Reunido em plenário concelhio de aderentes, no passado sábado 21 de novembro, o Bloco de Esquerda de Vila Nova de Famalicão, discutiu, entre outros assuntos, a sessão evocativa/comemorativa dos 40 anos do 25 de novembro, promovida pela nossa Assembleia Municipal.

Resultou da análise e discussão desse assunto, que o BE famalicense entende esta iniciativa da Assembleia Municipal, proposta e aprovada pelos grupos municipais do CDS e do PSD, como uma afronta aos valores e à memória do 25 de abril, a reboque dos sectores mais conservadores desses partidos, principalmente do CDS.

O Bloco de Esquerda não aceita que a direita radical, servindo-se da maioria que de tem na Assembleia Municipal, queira rever a história, aproveitando-se de um órgão autárquico para o fazer.

Tal evocação não pode deixar de estar associada, independentemente das leituras que façamos desta nossa história ainda recente, aos segmentos mais conservadores da sociedade portuguesa da época, sendo até alguns dos seus destacados intervenientes personagens com ligações ao regime fascista derrubado em 1974.

O 25 de novembro é a data que deu início ao retrocesso das liberdades e iniciativas dos trabalhadores e das populações, sendo o primeiro passo na tentativa de por fim à verdadeira data libertadora, que foi o 25 abril. Inclusive, muitos democratas que foram arrastados para essa ação reacionária, hoje, mesmo revendo-se numa democracia mais liberal que agora predomina, não vê motivos de celebração nessa data.

Como tal, não poderia o Bloco de Esquerda associar-se marcando presença nessa sessão solene, dando o seu aval a quem pretende valorizar essa data - certamente marco nesse processo histórico “tumultuoso de avanços e recuos” e que os arautos do 24 de abril querem ver como o “dia inicial inteiro e limpo” - por oposição à data que, essa sim, merece que todos os famalicenses e os seus representantes eleitos comemorem, que é o 25 de abril.

* _Dados de ancoragem de coordenadas em píxeis_:
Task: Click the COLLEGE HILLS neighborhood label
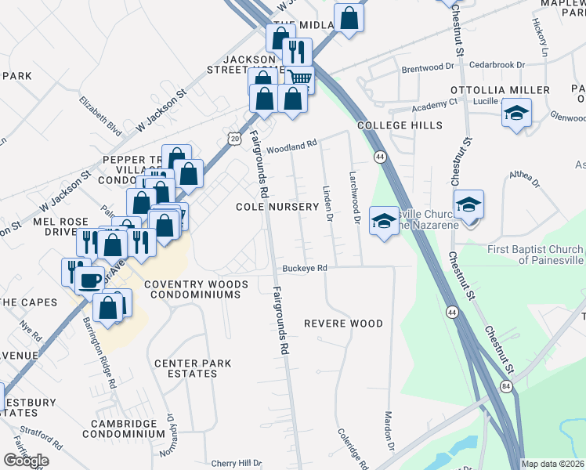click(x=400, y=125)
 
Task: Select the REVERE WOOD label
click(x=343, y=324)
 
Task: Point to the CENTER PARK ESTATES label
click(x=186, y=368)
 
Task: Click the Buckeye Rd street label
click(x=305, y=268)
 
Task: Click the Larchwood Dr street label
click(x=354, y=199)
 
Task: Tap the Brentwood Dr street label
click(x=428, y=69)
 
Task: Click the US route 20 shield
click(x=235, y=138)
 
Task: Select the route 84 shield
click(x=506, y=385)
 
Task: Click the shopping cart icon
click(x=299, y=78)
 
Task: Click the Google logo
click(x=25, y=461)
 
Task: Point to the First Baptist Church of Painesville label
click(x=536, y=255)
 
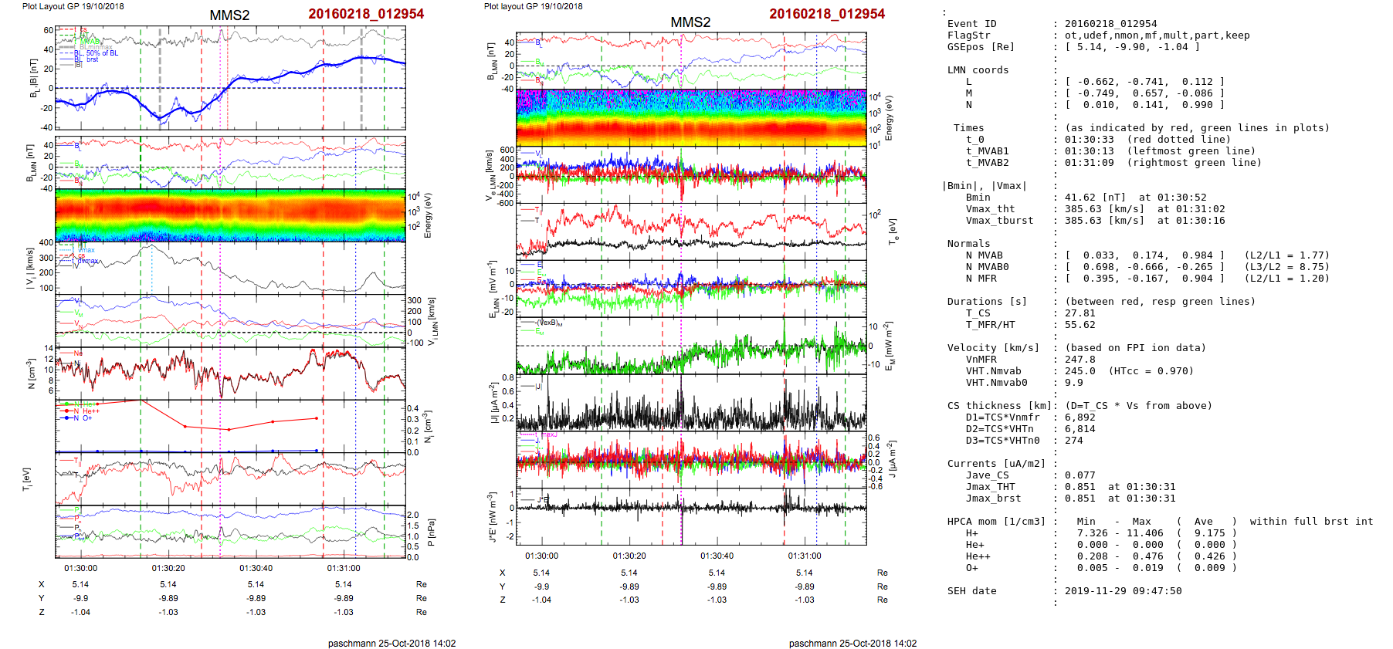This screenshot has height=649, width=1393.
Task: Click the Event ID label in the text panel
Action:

* * *

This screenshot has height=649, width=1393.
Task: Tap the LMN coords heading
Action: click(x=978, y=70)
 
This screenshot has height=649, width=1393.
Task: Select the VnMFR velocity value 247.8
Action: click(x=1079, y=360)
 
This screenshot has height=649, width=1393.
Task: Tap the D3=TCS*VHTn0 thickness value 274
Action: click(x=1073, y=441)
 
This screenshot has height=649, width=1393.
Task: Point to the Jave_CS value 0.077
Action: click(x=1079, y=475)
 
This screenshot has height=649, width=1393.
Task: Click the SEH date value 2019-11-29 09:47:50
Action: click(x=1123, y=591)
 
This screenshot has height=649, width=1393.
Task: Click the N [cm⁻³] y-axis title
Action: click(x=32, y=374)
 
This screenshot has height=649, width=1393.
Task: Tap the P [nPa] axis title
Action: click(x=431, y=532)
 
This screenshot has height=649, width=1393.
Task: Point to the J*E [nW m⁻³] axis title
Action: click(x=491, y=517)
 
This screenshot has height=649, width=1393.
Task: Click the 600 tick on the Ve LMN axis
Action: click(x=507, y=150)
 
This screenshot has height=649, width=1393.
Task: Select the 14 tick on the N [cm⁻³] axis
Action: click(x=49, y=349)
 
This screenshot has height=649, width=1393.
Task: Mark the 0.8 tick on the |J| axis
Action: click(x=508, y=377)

==

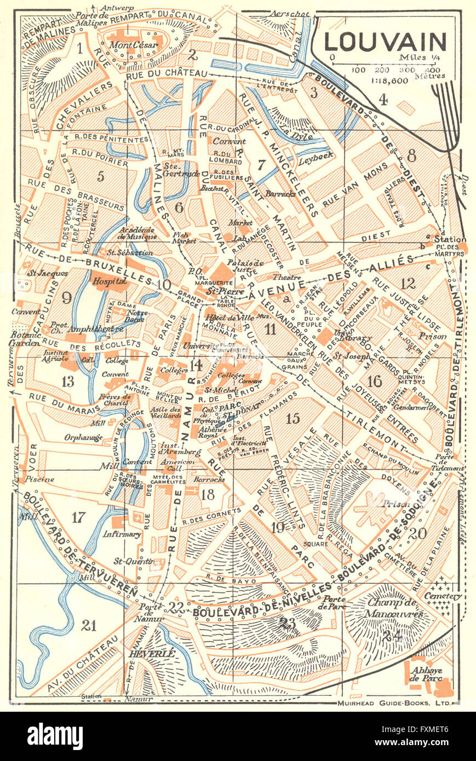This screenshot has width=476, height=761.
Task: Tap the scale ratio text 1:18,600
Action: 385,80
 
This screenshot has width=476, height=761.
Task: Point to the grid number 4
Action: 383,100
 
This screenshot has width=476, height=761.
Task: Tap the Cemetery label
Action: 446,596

* _Instruções do exercício_: Segundo o excerto, que grupos municipais propuseram e aprovaram a iniciativa da Assembleia Municipal de evocar os 40 anos do 25 de novembro?

* _Resposta escrita_: Os grupos municipais do CDS e do PSD.